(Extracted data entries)
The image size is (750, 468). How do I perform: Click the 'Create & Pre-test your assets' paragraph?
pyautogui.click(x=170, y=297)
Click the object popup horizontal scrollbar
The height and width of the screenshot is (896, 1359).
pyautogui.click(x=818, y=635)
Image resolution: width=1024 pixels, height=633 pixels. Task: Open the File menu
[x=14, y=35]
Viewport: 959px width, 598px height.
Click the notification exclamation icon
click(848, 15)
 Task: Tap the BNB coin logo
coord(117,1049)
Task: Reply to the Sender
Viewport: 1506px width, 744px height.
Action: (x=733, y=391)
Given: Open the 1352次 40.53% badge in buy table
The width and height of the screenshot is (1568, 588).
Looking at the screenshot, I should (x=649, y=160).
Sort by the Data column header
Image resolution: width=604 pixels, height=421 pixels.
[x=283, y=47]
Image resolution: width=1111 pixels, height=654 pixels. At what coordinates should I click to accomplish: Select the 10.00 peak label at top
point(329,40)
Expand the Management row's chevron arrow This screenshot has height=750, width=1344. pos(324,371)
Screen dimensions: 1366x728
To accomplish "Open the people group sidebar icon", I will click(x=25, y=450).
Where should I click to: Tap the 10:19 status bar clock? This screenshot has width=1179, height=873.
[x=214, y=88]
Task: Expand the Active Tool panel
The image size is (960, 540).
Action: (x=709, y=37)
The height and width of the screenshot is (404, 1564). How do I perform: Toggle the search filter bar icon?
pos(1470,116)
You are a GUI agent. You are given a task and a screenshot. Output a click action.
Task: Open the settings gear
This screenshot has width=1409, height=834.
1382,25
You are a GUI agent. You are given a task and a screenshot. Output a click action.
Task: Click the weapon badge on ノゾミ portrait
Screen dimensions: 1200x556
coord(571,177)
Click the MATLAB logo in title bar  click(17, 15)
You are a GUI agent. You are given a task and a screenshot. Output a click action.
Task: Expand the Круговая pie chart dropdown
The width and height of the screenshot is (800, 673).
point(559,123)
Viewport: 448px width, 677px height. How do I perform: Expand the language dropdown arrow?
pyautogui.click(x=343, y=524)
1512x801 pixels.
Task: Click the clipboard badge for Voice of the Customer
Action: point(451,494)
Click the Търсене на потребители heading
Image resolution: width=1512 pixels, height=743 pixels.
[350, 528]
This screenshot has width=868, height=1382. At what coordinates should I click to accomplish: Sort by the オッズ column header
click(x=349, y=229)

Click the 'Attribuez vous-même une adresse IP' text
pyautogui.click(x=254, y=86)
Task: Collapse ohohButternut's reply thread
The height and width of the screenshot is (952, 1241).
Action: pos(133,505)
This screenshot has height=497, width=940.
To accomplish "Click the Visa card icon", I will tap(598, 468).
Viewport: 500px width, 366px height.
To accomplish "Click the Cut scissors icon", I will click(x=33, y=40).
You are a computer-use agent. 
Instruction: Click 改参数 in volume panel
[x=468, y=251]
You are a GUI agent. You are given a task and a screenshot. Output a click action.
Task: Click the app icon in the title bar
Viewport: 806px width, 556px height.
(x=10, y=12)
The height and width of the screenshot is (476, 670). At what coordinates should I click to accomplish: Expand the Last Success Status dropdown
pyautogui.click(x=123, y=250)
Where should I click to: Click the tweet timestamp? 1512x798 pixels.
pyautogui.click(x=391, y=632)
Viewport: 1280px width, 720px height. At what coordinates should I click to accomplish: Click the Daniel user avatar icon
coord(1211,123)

## What the task asks
The answer should be nothing but the number of lines in this data that include "title".

## Reply to the task
2